I was reading an article in the current issue of Esquire. Like many articles in years past, it purported to have found a "New American Political Center" via a poll it conducted with NBC on political attitudes. But when you dig into the narrative (because they didn't bother to break down the numbers), what they did was ask people which issues were important and then lump them into 8 demographic categories. And almost all the way across the board, Esquire claims "increased oil and gas drilling" was a top priority.
In other words, the American people have been trained to accept that the exploding wealth inequality in our country can't be overturned, and the only way for them to get out of financial distress is to frack our land until it smokes. It would be political suicide to oppose this madness.
The military budget today is welfare for white patriots, from weapons corporations to unemployable bullies in rural Red states. Those corporations have shifted from the advanced parts of the US to the far-right backwaters to align with their pro-war, anti-labor Congressmen. Now they keep each other in power. Far below them, the rural kids facing no real job prospects use the military to attain status and a pension, able to say they are "real" Americans as opposed to the still-unemployed non-whites in the cities. A elite few of these, in turn, become the private contractors of our Occupations and aid missions, rake in more pay than they would in a lifetime in the civilian economy, and come home as men of substance, certain to contribute to the local GOP and far-right churches, and maybe become small businessmen locked into the ideology of free market nostalgia.
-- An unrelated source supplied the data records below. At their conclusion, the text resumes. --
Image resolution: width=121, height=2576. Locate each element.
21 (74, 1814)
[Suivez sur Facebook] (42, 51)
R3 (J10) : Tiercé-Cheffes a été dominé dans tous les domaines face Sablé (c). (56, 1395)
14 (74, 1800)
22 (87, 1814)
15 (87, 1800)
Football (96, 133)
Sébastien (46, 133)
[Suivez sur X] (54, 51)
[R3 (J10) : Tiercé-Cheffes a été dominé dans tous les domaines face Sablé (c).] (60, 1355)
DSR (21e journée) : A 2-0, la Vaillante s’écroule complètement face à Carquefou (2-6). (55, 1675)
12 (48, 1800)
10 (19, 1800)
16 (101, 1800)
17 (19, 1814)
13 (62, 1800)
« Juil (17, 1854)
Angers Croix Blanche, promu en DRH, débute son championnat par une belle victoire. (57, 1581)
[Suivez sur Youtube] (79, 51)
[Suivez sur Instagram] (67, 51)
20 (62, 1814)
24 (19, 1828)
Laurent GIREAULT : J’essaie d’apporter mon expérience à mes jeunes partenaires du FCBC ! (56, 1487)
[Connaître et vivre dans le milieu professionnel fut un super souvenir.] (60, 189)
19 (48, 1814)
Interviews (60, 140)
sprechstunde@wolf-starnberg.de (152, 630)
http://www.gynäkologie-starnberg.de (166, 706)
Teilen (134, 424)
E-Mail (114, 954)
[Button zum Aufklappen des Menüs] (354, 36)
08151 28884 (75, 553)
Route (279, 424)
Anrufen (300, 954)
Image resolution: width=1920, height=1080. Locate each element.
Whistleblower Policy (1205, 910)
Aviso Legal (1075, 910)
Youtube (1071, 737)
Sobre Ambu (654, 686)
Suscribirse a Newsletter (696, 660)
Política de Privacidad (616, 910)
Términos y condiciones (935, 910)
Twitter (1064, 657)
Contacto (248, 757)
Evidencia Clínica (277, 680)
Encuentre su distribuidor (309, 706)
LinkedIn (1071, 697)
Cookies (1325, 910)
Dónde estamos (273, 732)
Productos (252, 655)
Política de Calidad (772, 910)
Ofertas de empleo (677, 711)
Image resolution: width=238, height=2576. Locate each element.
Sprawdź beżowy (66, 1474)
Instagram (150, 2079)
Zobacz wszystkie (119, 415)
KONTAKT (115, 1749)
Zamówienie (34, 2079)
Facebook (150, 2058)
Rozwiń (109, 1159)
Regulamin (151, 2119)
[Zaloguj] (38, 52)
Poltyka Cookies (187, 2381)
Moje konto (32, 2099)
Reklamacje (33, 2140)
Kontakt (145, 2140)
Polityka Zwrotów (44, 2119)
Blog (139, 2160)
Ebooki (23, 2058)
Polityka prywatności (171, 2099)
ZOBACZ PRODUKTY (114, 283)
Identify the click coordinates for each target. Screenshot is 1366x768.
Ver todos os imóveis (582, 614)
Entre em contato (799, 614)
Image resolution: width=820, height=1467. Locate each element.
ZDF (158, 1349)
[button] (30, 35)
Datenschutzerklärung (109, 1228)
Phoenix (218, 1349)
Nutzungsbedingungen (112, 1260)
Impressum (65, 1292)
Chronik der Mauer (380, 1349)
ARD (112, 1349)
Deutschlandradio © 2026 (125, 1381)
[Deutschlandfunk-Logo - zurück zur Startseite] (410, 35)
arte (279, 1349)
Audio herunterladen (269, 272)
Men of influence in their communities, the bourgeois layer between the corporations and the poorer veterans.
Like the antebellum South with its plantation owners who bankrolled the militia whose lower ranks came from a neo-feudal class structure, or even the original model, feudal Europe with the more dangerous peasants co-opted as soldiers and the smarter ones knighted to lord over their fellows, but obligated to fight their lord's wars. Property = weapons = support for the system.
It shouldn't be incomprehensible to a critic of market economics that businessmen are willing to destroy the earth for short-term profits.
Capitalist apologists never talk about the importance of speed in accumulating wealth. Classical capitalists refused to admit that money can change velocity due to crashes caused by short-term investment mania. Keynesians recognized that, but they in turn wanted to speed up the economy all the time, which still has environmental consequences. One of the most logical articles I saw about the '08 Crash noted that New Deal-era tax policies once pressured businessmen into reinvesting their profits into their own businesses, but before and after that era it made more sense to make a quick killing, then gamble it on the markets. They could make enough for a lifetime instead of the drudgery of using their actual expertise growing their own businesses.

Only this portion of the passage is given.